Drip pricing is a psychological strategy that many airline companies use to present a lower initial fare and then reveal additional fees later in the booking process. The goal is to encourage you to commit to the booking, making you emotionally and time-invested. This can trigger the sunk cost fallacy, leading you to think, “I’ve already chosen this flight, I might as well add baggage.”

AirAsia is a notable example of utilizing drip pricing to increase costs. For instance, I encountered a fare of $95 for a one-way flight from Singapore to Kuala Lumpur. Soon after, I was prompted for additional services: seat selection ($15.18), fast track ($23.17), luggage, insurance, and more.

This strategy also helps these airlines rank higher on comparison sites like Google Flights, Expedia, and Kayak. While the initial fare may seem much lower, the additional fees can ultimately exceed the base ticket price.

Trick #6: Endowment Effect

“You’ve picked Seat 14A — Confirm for $16 to keep it.”

When you sign up for an Instagram account, the first thing you’re asked to do is choose a unique username. This is a clever strategy to engage you in the process. According to the Endowment Effect, people tend to value things more highly once they feel a sense of ownership over them.

Ryanair is well aware of this principle and is using it to “pre-select” a recommended seat during the booking process. This makes it seem as if the seat is already yours; you just need to click one button to secure it.
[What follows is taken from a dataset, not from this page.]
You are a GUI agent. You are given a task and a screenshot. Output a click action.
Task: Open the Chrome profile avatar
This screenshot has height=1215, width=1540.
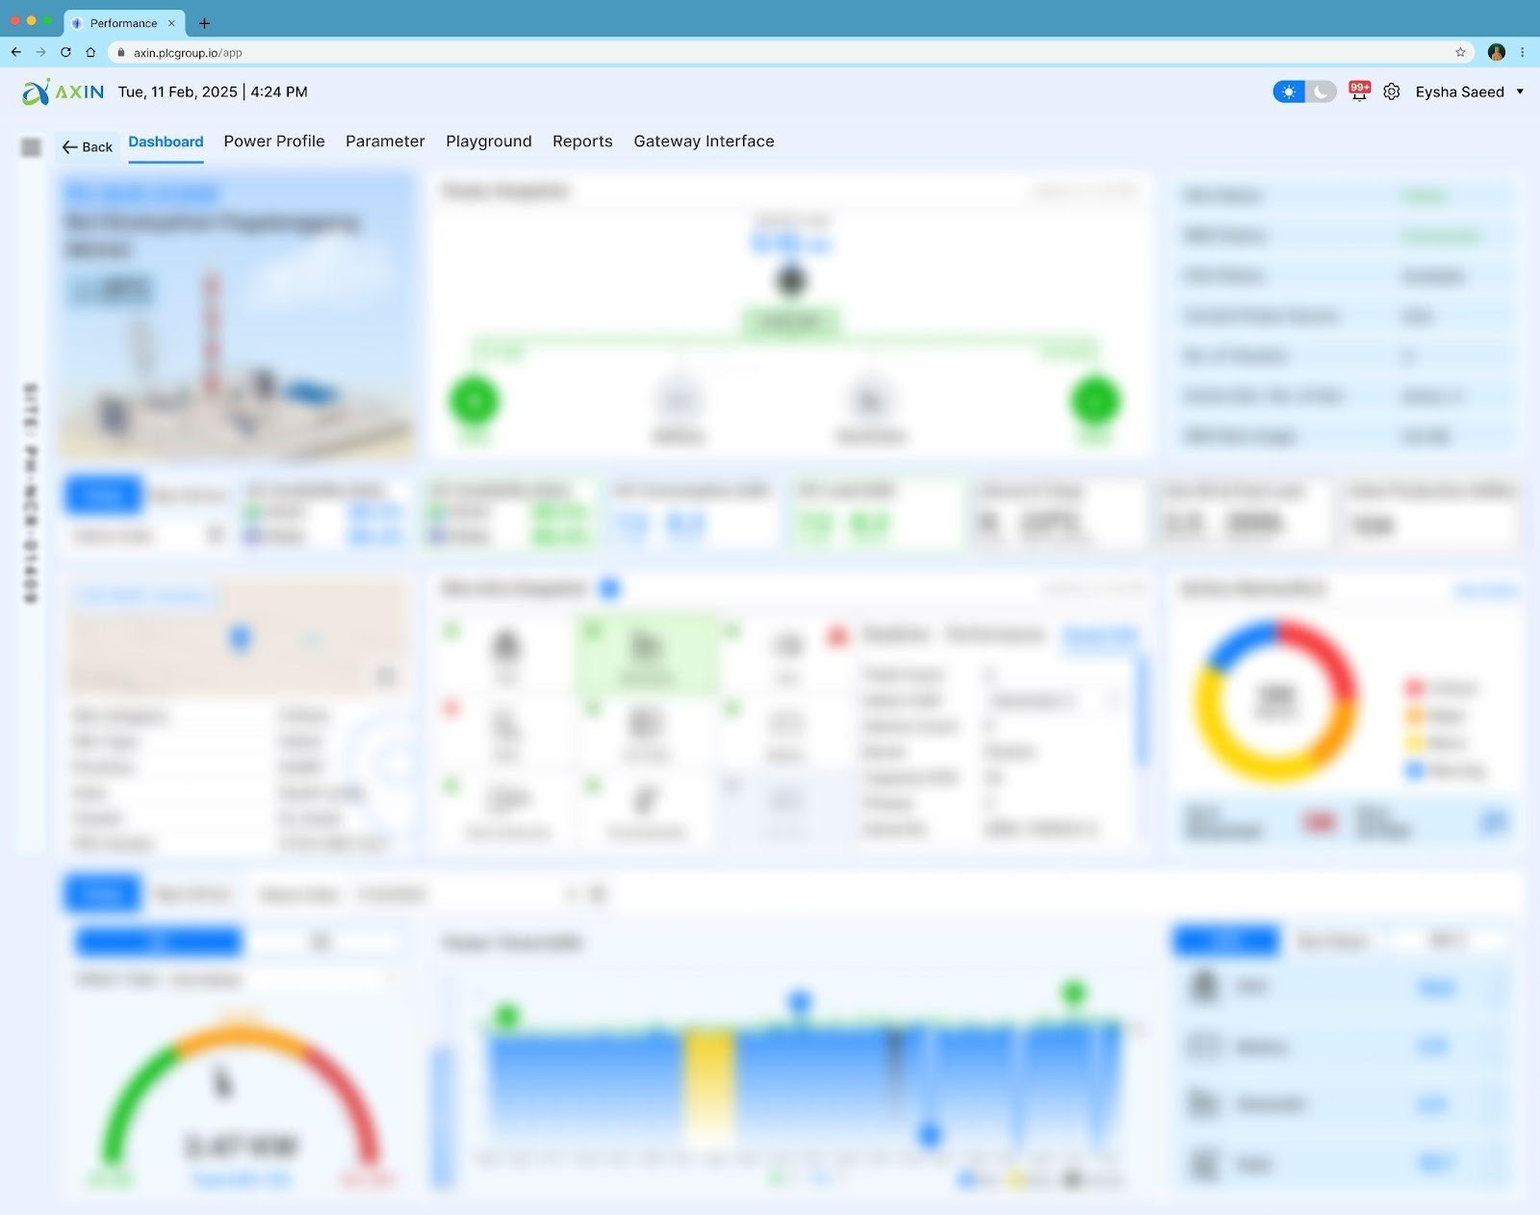[x=1496, y=53]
Even if you hadn’t intended to select a seat originally, the thought of canceling it feels like a greater loss, which makes you more likely to pay to avoid that feeling—a concept known as loss aversion.

Even if you hadn’t planned to select a seat, cancelling it feels like a bigger loss and you’ll be more likely to pay to avoid that feeling (Loss aversion again).

Trick #7: Default Bias

“Travel insurance included, untick to remove.”

Humans often prefer sticking to familiar options, especially when those choices seem to offer protection. This behavior is known as the Default Bias principle.

This is called the Default Bias principle.

Very often in both flight booking or car rentals, you will see options such as travel insurance, carbon offset donations, or SMS alerts preselected for you, as there’s a higher chance you’ll stick with the option and continue with the checkout process.

I came across a travel website where the insurance option was pre-selected during the checkout process. I noticed this late at night while looking for a flight, and I almost missed it. What’s even more concerning is that the accompanying text adds pressure by emphasizing the risks of opting out.

“I understand that by declining coverage I may otherwise be responsible for certain cancellation fees and delay expenses.”

This makes opting out feel like I am taking significant risks, which increases the likelihood of me staying with the default option. However, I ultimately decided to opt out.

Airline companies strategically use psychological principles to maximize profits.